- [PAGE EXTRACT]:
/---

In sci-fi people upload their minds to machines and, perhaps, gain a form of technological immortality. Because of the obvious analogy to the way computer memory works, it is appealing to take uploading the mind as uploading memories. In fiction, the author decides whether it is the same person or not, but philosophers need to argue this matter.
While the idea of mind uploads might seem a recent thing, philosophers have been considering this possibility for a long time. On excellent example is John Locke. On his view, a person is their consciousness, and he considered the possibility that this consciousness could be transferred from one soul to another. Locke’s terminology can get a bit confusing since he distinguishes between person, body, soul, and consciousness. But suffice it to say that on his view, you are not your soul or body. But you are your consciousness. Crudely put, this consciousness can be considered to be your memory. As far back as your memory goes, you go. The basis of personal identity is important: for you to achieve technological immortality (or as close as possible) it needs to be you that continues and not just someone like you.

\---

- [REQUIREMENT A]:
In the passage on mind uploading, what does Locke say a person is?
- [REQUIREMENT B]:
Go on with the passage on mind uploading from its last sentence.
The listing that comes next isn't needed for anything here.

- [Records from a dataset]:
/---

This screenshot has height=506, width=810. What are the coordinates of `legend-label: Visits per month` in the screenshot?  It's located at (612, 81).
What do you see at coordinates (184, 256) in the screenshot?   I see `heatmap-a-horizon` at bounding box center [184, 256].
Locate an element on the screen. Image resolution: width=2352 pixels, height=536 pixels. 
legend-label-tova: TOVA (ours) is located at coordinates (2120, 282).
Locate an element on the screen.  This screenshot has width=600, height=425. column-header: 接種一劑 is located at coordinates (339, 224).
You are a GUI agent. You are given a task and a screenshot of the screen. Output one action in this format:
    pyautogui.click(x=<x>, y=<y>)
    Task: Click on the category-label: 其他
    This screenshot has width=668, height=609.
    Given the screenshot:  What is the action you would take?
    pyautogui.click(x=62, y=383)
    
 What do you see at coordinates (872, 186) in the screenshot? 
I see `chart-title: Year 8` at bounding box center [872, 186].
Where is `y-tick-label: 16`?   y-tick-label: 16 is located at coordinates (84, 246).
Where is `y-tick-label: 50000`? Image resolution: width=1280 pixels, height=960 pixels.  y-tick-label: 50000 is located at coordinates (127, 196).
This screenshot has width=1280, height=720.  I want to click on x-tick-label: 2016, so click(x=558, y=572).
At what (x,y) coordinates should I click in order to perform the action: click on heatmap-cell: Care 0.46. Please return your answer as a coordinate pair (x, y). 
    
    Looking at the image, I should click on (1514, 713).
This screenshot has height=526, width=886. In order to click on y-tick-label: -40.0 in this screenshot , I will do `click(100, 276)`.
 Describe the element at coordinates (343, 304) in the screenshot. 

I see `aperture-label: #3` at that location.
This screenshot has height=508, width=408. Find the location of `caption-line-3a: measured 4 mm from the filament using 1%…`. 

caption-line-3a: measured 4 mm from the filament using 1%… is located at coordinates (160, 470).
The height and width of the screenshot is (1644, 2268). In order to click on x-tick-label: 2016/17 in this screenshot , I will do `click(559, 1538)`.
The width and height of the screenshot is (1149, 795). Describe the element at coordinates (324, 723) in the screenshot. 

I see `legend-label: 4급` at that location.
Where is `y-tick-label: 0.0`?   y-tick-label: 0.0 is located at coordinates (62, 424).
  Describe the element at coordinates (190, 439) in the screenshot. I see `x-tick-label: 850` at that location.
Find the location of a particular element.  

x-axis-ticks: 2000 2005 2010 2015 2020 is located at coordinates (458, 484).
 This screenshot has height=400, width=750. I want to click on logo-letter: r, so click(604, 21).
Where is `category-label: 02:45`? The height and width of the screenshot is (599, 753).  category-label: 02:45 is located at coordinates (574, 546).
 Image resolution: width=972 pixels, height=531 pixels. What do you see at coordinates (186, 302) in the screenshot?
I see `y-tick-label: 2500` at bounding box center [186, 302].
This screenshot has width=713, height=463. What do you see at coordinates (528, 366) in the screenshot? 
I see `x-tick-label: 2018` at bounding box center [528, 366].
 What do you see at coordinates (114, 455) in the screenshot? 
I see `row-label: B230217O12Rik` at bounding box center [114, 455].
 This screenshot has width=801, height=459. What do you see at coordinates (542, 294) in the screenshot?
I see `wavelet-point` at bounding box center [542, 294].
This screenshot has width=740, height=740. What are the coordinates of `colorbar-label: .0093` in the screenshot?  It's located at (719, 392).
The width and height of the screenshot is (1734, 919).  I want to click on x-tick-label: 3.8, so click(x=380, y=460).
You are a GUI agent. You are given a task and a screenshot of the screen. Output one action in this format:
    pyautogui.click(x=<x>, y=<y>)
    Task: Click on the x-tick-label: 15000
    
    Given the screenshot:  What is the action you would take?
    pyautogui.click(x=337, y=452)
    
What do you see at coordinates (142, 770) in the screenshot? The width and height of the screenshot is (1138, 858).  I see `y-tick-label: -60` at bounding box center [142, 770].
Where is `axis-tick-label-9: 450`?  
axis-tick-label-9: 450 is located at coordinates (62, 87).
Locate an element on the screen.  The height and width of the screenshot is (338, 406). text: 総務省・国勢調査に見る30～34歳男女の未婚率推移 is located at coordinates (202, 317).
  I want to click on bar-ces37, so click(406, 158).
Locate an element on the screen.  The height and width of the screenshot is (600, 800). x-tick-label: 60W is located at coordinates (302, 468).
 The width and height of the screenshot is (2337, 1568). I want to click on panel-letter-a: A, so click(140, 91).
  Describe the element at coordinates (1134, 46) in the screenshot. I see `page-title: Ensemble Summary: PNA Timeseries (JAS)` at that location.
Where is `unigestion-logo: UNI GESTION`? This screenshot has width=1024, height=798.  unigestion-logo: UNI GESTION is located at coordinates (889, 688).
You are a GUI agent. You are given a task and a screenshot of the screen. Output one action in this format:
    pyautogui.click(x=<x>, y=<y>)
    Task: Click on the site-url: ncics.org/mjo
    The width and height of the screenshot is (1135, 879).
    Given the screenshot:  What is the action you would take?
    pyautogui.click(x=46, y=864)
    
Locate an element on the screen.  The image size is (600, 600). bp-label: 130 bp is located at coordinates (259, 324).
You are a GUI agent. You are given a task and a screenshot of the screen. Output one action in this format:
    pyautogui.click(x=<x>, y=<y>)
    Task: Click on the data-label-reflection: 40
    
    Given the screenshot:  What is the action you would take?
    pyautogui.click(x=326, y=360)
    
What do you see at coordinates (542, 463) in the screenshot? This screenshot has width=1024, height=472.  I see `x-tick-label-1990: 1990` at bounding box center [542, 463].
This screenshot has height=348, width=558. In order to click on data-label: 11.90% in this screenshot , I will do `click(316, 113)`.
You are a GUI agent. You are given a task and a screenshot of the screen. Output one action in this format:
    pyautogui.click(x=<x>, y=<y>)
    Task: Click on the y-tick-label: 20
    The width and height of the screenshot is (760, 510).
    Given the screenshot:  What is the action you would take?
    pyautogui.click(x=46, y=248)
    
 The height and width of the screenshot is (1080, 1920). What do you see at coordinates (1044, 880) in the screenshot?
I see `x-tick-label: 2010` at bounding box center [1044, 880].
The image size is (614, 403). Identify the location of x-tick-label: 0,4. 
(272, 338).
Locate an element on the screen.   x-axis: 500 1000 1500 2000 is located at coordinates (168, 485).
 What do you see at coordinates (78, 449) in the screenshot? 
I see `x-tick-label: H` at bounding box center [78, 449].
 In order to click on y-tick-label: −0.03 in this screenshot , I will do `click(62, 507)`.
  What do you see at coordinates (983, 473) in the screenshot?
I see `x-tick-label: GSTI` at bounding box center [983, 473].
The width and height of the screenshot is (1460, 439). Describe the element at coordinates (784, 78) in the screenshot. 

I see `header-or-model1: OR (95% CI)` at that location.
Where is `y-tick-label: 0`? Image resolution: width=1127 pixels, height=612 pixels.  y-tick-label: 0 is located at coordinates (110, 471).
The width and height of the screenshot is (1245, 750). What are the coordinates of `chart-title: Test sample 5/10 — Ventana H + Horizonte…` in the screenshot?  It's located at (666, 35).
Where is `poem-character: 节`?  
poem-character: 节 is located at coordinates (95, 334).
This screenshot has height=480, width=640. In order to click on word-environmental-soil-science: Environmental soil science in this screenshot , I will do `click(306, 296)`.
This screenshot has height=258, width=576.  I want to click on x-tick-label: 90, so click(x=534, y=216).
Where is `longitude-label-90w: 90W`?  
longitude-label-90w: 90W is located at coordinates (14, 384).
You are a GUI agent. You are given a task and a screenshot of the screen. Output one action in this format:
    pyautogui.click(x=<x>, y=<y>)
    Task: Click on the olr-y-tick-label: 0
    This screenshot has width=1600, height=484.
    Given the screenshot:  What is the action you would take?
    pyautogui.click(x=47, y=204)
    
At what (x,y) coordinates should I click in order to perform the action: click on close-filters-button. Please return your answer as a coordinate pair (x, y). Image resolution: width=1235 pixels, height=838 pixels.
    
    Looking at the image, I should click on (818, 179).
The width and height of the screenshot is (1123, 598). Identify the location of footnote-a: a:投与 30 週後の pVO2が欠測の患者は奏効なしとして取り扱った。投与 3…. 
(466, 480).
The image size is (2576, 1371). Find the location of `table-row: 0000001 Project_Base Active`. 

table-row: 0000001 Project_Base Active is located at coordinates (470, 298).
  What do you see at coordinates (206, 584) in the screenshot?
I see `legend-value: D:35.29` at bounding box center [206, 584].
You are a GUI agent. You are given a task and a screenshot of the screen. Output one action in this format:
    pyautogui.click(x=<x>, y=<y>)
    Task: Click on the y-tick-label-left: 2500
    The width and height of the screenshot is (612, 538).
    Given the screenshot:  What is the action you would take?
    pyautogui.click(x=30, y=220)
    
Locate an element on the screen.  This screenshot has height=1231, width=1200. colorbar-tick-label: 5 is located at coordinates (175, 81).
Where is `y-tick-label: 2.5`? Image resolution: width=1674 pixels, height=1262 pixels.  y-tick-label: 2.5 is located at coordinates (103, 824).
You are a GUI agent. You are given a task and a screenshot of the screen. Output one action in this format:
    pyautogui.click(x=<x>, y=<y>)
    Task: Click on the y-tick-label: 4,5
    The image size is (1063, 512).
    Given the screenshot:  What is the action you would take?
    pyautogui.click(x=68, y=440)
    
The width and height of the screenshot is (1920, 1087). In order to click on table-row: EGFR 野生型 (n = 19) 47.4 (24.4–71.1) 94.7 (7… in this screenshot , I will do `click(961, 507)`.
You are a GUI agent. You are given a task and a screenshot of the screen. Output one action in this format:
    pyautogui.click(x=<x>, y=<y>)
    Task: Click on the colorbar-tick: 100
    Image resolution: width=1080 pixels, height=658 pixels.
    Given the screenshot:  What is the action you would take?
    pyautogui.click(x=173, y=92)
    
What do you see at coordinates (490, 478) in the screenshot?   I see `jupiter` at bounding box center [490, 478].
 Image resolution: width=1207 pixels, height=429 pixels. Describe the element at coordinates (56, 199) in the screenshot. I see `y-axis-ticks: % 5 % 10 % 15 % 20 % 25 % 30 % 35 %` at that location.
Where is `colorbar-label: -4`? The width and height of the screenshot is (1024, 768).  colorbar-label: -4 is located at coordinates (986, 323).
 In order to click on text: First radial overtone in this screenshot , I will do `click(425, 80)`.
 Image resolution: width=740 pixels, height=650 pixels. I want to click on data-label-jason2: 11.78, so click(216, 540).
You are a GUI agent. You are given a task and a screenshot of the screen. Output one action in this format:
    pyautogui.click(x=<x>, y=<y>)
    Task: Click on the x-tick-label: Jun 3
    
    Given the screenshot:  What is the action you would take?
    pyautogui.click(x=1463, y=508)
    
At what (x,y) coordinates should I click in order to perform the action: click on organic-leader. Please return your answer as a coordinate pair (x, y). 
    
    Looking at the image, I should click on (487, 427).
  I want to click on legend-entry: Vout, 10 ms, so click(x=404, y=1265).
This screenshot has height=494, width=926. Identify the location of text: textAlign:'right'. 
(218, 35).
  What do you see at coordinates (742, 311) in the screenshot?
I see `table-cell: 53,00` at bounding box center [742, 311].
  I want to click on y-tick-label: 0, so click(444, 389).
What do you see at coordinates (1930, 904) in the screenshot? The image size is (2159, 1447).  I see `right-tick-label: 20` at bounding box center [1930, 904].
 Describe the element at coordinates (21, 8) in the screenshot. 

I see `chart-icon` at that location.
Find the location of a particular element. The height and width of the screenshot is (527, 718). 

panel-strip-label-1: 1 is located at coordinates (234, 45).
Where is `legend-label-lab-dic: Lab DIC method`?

\---

- [TASK RESULT A]:
A person is their consciousness.

- [TASK RESULT B]:
Locke anticipates the science fiction idea of uploading your mind and considers problems that arise if consciousness makes personal identity and could be transferred or copied. His solution seems to be a cheat: he claims that God, in His goodness, would not allow this to happen. But if Locke is right about consciousness being the basis of personal identity and wrong about God not allowing it to be copied, then it would be at least metaphysically possible to upload your mind by copying your memories.
David Hume, an empiricist like Locke, presented an argument by intuition against Locke’s account: people believe that they can extend their identity beyond their memory. That is, I do not think that it was not me just because I forgot something. Rather, I suppose that it was me and I merely forgot. Hume took the view that memory is used to discover personal identity and then went off the rails and declared personal identity to be about grammar rather than philosophy. But even if the memory approach to personal identity fails, there are other options. One simple approach is to cheat a lot and just talk about the mind (whatever it is) being uploaded. The mind would, of course, also need to be the person otherwise it would not be you getting immortality.
Assuming the mind is the person, there are two possibilities: it can be copied/transferred or it cannot. If it cannot, then this sort of technological immortality is impossible.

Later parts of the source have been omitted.